Reproduce the following data verbatim, line for line, without any alteration.

Element lookup records:

'''

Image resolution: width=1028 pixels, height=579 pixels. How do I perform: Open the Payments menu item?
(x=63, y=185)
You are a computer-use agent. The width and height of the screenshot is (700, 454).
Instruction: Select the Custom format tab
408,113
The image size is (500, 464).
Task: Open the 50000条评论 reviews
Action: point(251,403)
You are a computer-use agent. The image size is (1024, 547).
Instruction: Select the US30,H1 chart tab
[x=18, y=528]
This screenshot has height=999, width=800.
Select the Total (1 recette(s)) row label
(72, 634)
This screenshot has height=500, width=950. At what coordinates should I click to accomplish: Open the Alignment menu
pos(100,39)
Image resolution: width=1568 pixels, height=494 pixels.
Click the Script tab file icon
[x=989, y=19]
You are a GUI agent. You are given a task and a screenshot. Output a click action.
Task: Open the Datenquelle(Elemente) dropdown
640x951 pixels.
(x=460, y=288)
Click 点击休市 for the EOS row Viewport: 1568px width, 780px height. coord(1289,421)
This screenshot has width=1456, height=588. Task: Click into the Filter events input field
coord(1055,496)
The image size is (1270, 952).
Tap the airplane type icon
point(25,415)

'''

Solution to this exercise:
Image resolution: width=1028 pixels, height=579 pixels. How do I perform: Open the Payments menu item?
(x=63, y=185)
You are a computer-use agent. The width and height of the screenshot is (700, 454).
Instruction: Select the Custom format tab
408,113
The image size is (500, 464).
Task: Open the 50000条评论 reviews
Action: point(251,403)
You are a computer-use agent. The image size is (1024, 547).
Instruction: Select the US30,H1 chart tab
[x=18, y=528]
This screenshot has height=999, width=800.
Select the Total (1 recette(s)) row label
(72, 634)
This screenshot has height=500, width=950. At what coordinates should I click to accomplish: Open the Alignment menu
pos(100,39)
Image resolution: width=1568 pixels, height=494 pixels.
Click the Script tab file icon
[x=989, y=19]
You are a GUI agent. You are given a task and a screenshot. Output a click action.
Task: Open the Datenquelle(Elemente) dropdown
640x951 pixels.
(x=460, y=288)
Click 点击休市 for the EOS row Viewport: 1568px width, 780px height. coord(1289,421)
This screenshot has width=1456, height=588. Task: Click into the Filter events input field
coord(1055,496)
The image size is (1270, 952).
Tap the airplane type icon
point(25,415)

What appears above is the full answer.